- **SUPPLIED RECORDS**:
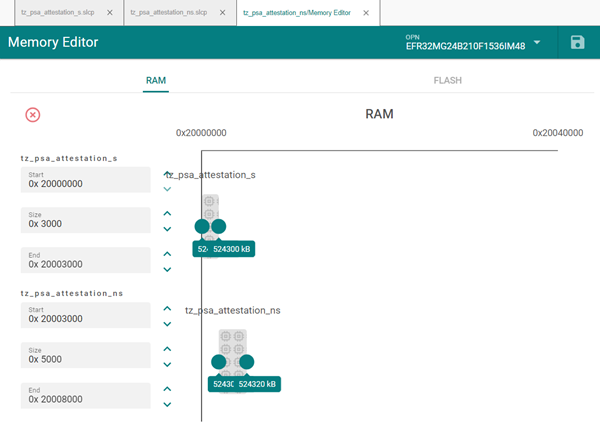This screenshot has width=600, height=445.
Task: Increase tz_psa_attestation_ns Start address
Action: 167,309
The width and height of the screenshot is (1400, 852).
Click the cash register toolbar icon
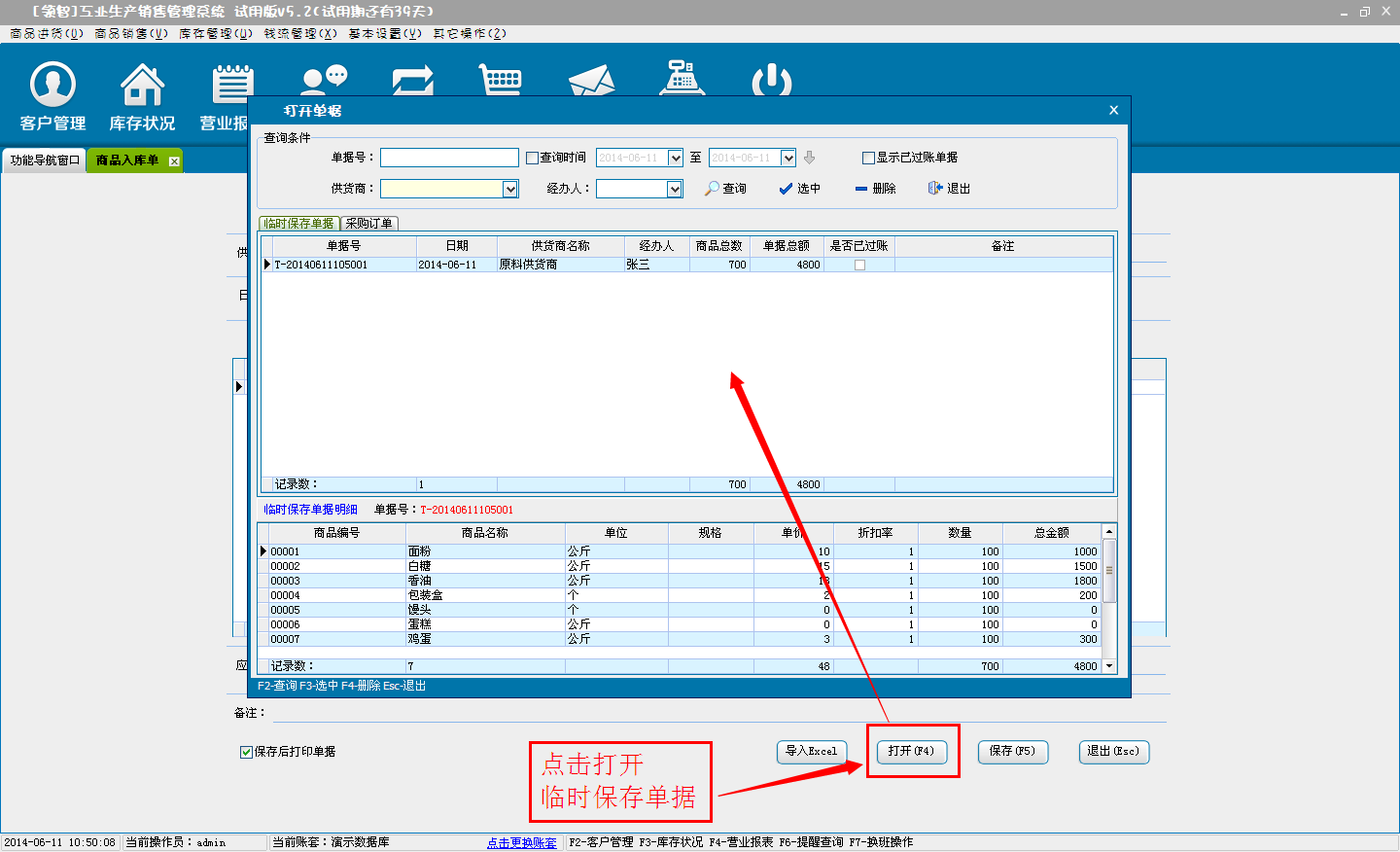pyautogui.click(x=682, y=78)
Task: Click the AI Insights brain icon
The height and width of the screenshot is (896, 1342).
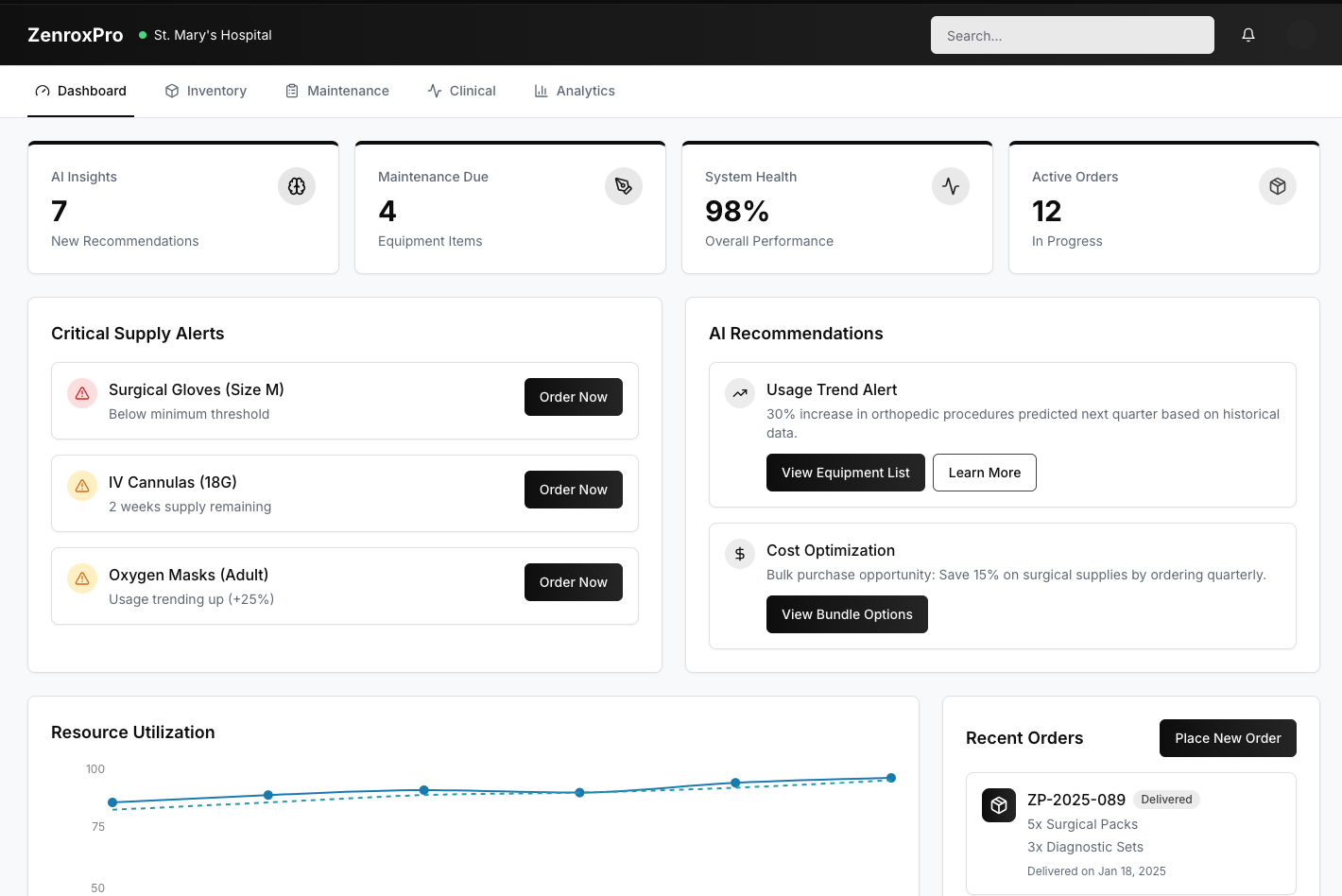Action: (x=297, y=186)
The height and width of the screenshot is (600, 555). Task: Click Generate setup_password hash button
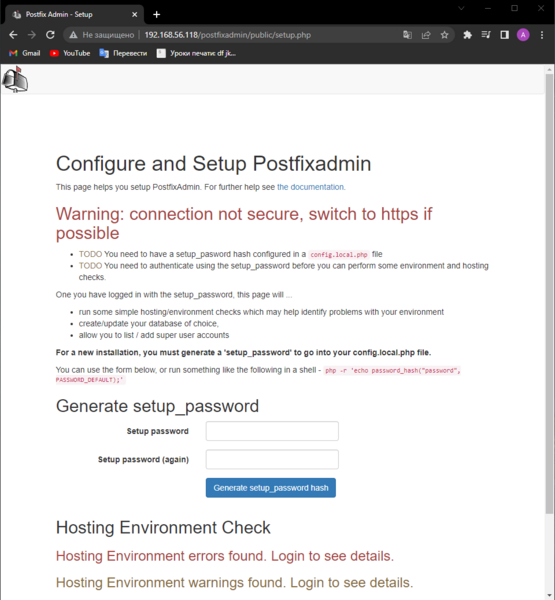271,488
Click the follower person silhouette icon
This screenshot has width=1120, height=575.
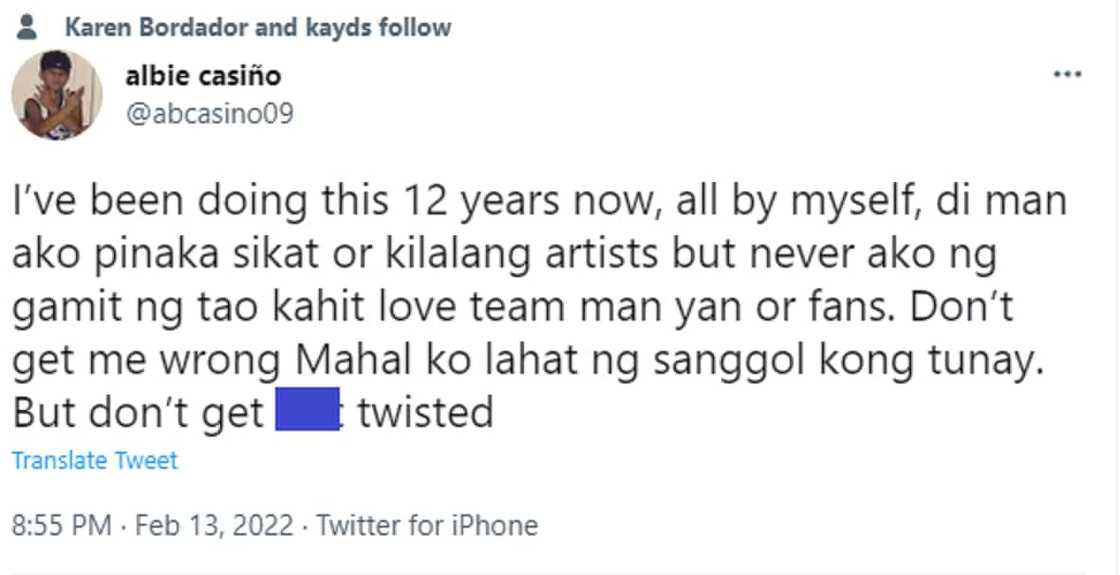pyautogui.click(x=27, y=26)
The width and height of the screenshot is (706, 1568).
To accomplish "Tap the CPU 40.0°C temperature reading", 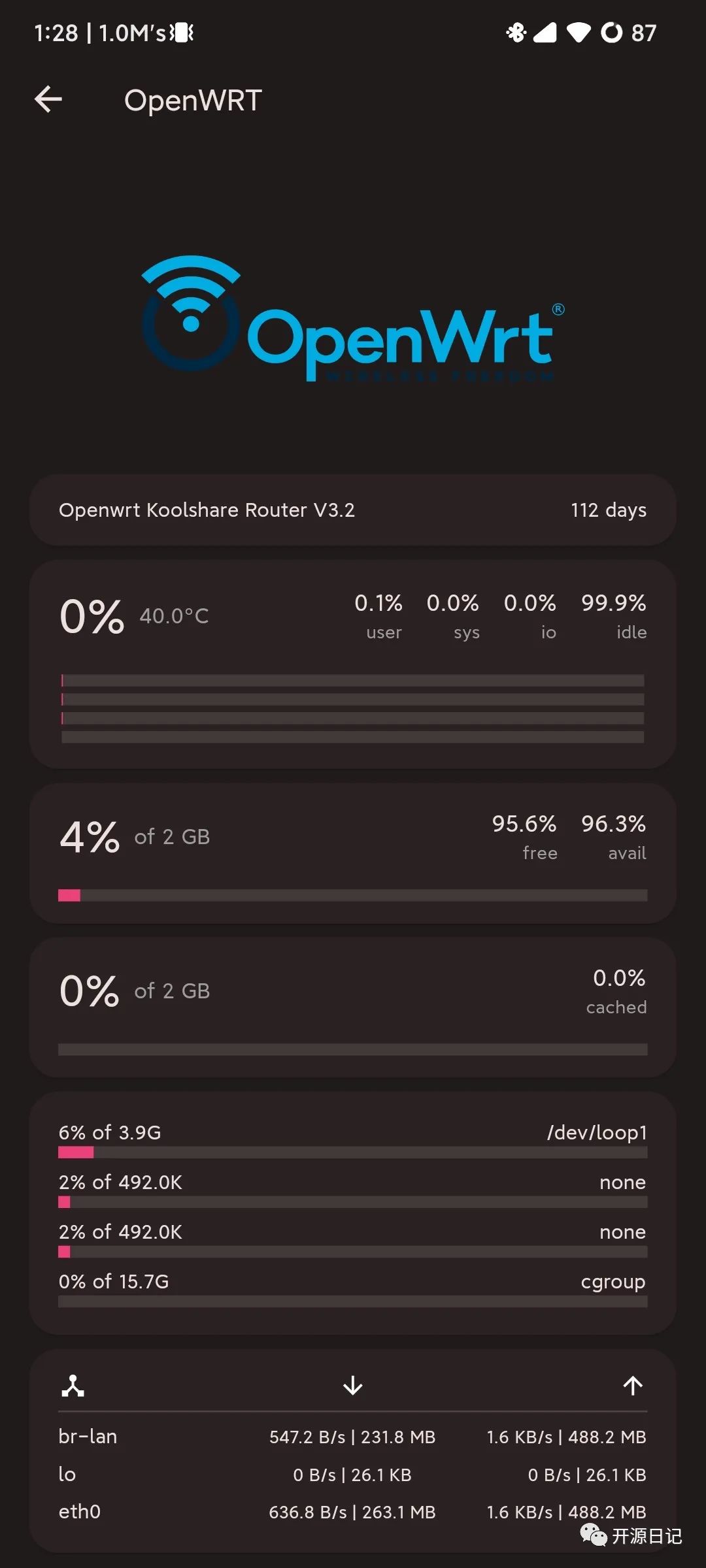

- **EXERCISE DIRECTIONS**:
Without including any pictures, set down word for word every line from the one containing "This screenshot has width=1120, height=575." through the last line of the material.

- **RESULT OF THE EXERCISE**:
This screenshot has width=1120, height=575.
pyautogui.click(x=27, y=26)
The width and height of the screenshot is (706, 1568).
To accomplish "Tap the CPU 40.0°C temperature reading", 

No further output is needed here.